§ AIM OF THE EXERCISE: Go through the data below. Pull out every line that has the word "value".

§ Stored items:
┌──

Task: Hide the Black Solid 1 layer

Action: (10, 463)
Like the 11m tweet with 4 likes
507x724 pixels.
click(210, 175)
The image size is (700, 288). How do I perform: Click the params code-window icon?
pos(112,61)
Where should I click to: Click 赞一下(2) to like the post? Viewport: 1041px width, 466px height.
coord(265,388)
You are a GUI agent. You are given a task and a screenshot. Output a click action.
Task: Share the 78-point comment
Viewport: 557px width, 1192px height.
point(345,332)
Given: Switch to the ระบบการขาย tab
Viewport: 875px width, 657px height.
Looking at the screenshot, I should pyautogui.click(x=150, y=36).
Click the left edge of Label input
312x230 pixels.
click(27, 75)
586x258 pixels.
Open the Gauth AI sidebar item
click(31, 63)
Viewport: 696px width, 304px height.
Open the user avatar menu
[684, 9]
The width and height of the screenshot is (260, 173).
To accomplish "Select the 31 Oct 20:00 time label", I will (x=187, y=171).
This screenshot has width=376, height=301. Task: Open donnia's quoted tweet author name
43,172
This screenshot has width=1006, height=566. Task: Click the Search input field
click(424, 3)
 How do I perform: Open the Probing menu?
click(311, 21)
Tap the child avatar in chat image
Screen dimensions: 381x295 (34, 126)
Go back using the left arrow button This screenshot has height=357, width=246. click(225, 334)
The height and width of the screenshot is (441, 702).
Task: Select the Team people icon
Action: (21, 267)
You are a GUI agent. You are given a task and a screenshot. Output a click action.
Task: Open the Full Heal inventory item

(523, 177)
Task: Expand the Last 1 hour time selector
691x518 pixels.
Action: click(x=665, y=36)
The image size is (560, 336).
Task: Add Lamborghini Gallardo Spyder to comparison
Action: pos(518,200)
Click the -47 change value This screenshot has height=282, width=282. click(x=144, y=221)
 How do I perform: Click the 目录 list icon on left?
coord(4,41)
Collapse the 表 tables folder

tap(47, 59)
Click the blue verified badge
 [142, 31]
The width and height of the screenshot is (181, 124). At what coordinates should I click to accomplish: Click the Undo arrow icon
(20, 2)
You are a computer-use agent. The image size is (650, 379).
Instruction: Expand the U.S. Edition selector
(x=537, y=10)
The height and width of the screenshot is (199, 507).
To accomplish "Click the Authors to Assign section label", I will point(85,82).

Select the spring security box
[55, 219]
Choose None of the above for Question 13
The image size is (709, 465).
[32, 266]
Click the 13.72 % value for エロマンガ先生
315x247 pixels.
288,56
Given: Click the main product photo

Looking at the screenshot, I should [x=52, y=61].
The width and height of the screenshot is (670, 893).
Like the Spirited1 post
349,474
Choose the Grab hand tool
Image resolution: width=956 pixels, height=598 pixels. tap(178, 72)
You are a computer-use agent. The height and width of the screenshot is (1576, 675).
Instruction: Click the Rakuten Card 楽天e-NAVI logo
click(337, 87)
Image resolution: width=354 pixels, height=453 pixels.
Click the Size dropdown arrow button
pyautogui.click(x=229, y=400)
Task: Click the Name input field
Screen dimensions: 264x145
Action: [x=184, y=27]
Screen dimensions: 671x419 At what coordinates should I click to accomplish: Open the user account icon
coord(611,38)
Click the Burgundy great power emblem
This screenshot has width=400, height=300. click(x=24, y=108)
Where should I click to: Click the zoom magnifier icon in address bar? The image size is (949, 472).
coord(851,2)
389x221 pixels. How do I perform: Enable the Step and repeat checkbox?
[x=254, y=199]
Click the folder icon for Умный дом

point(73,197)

└──

§ ANSWER TO THIS PROBLEM:
Click the -47 change value This screenshot has height=282, width=282. click(x=144, y=221)
Click the 13.72 % value for エロマンガ先生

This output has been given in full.